CHOOSING JUDGES for the federal bench is one of the president's most important prerogatives and enduring legacies. Unlike executive branch officials who serve only at the president's pleasure or until his term ends, judges have lifetime appointments to positions of great independence. The Senate's role in giving advice and consent therefore is even more critical than it would be in the case of a Cabinet member or an ambassador. Today, it is more important than ever because it is expected that by the end of his second term, President Reagan will have appointed over half the sitting federal judges.

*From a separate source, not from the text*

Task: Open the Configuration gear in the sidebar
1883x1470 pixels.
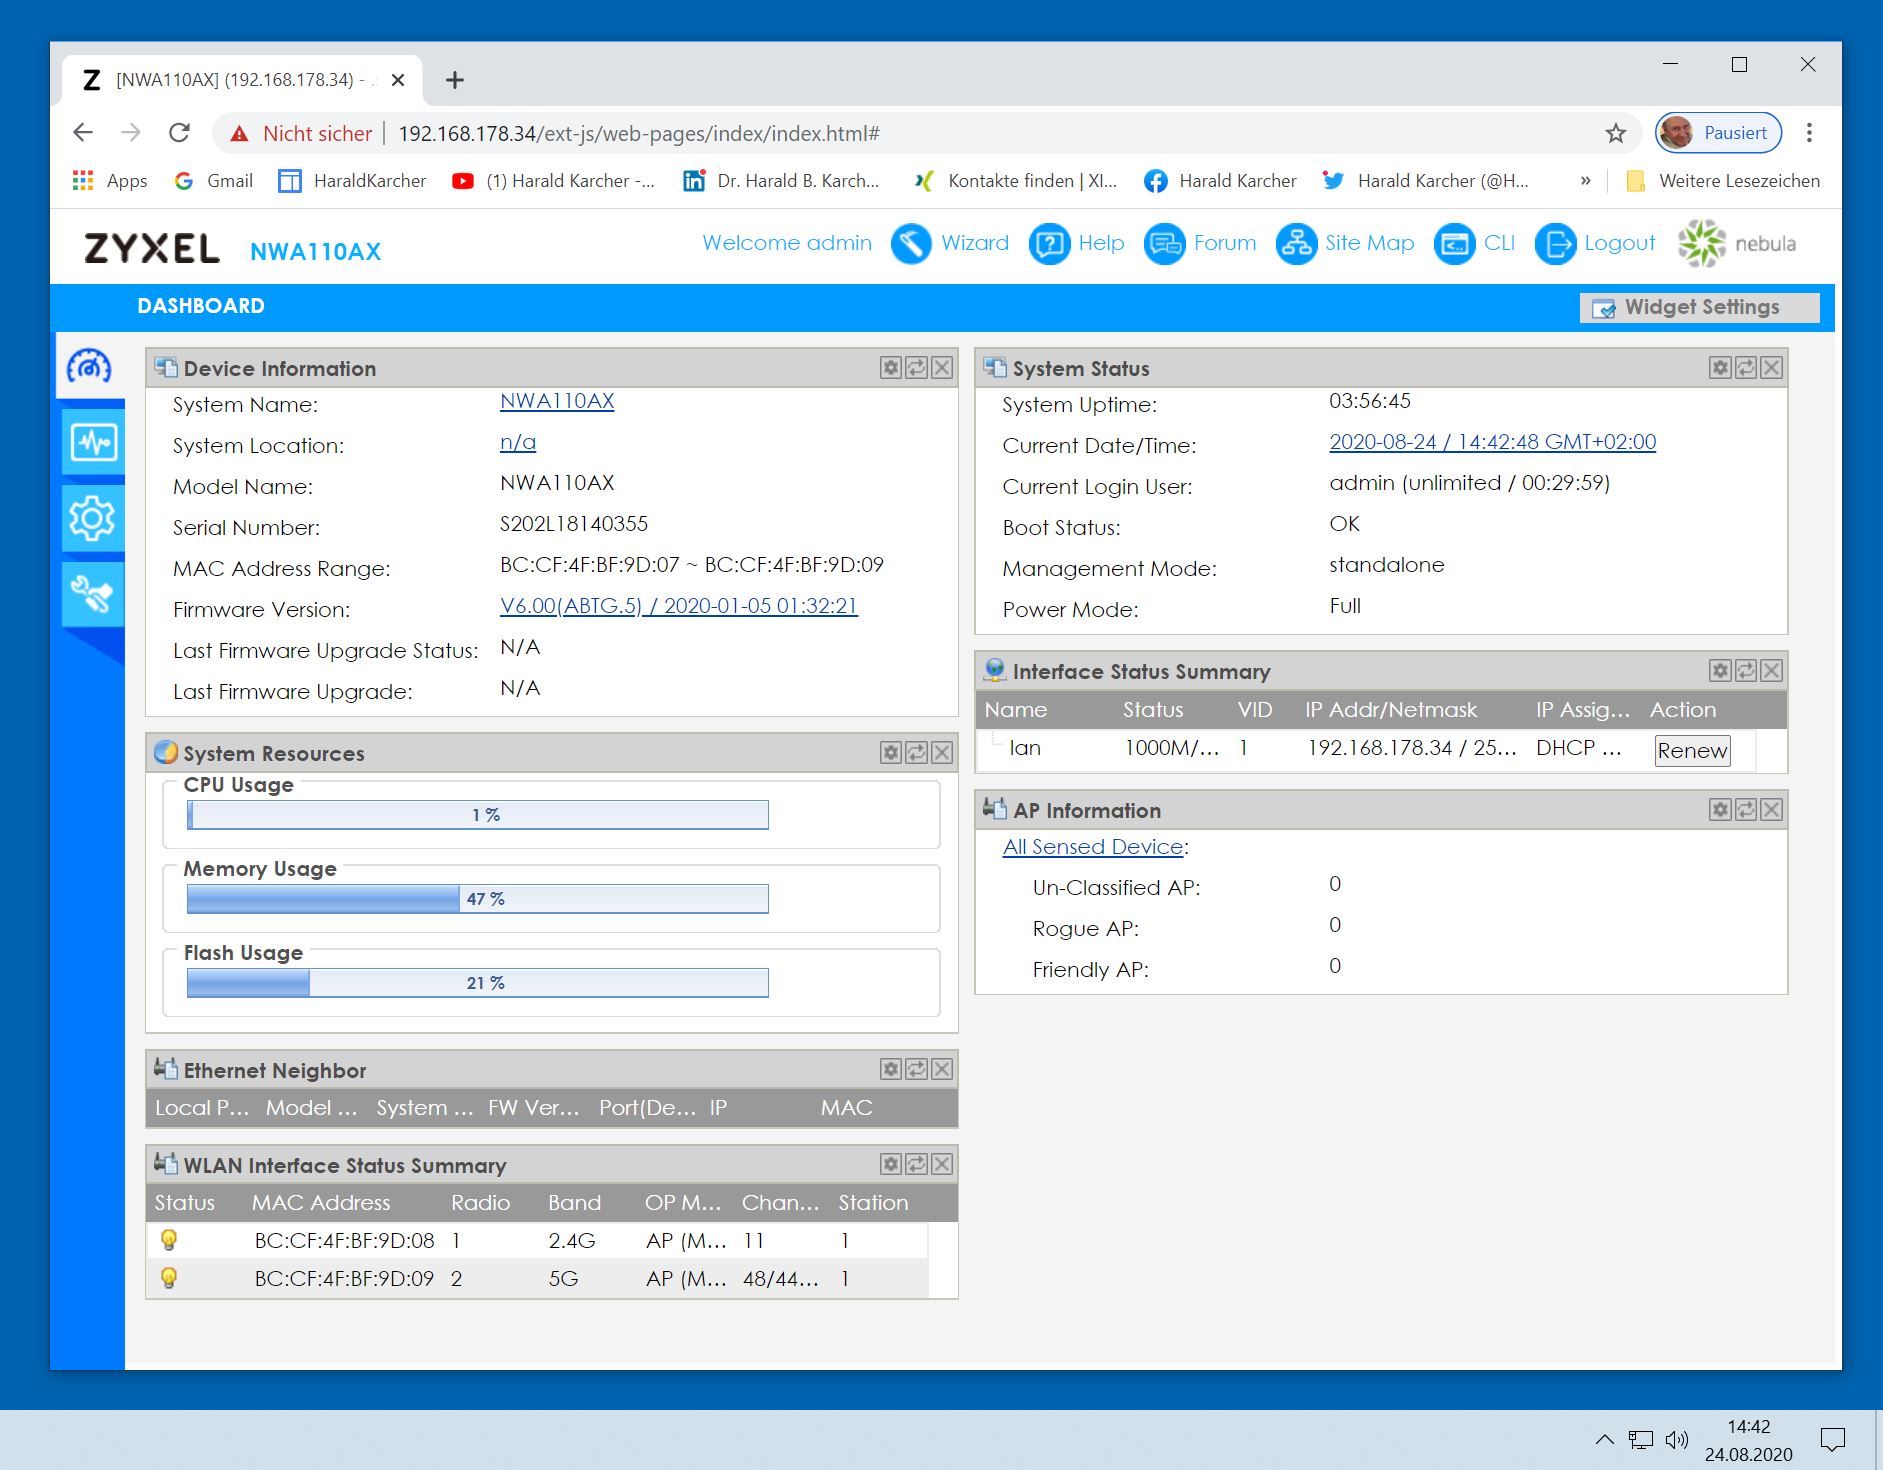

Democrats on the Senate Judiciary Committee have complained that they are being pressed to act on judicial nominations -- which are coming at a fast rate -- and have resolved to slow down the process. There is nothing wrong with that if the committee members believe they need more time to do a responsible job. Certainly, it is not in the interests of the president's party to appear to be hustling unqualified candidates through the review.
Keep in mind, though, that the confirmation procinting a judge, and consideration of a nominee's qualifications begins many months before his name reaches the Senate. District judges, for example, are by tradition chosen by home-state senators, and none would be nominated over the strong opposition of those legislators. The FBI conducts full field investigations; the American Bar Association evaluates a nominee's professional qualifications; interest groups on the right and the left grade a candidate and make their views known at every stage.
During his first term, President Reagan's judicial nominees ran into little trouble. They were generally conservative and more white, male and wealthy than the judges appointed by his predecessor; they were also, on the whole, regarded as qualified and fair-minded. Ninety percent of the appeals court nominees had been judges or law professors. Not one was rejected by the Senate. This year, conservative ideologues -- who have already succeeded in blocking the nomination of three moderates -- are putting pressure on the administration to appoint like-minded jurists, and Senate Democrats understandably see the need to exercise careful review.
The president has the right to choose judges with whom he is philosophically compatible, and they should not be denied confirmation for this reason. But the Senate has the responsibility to reject nominees who are unqualified, dishonest or ideologically so extreme as to be unable to apply the laws and the constitution fairly. If the conscientious exercise of this responsibility takes time, so be it.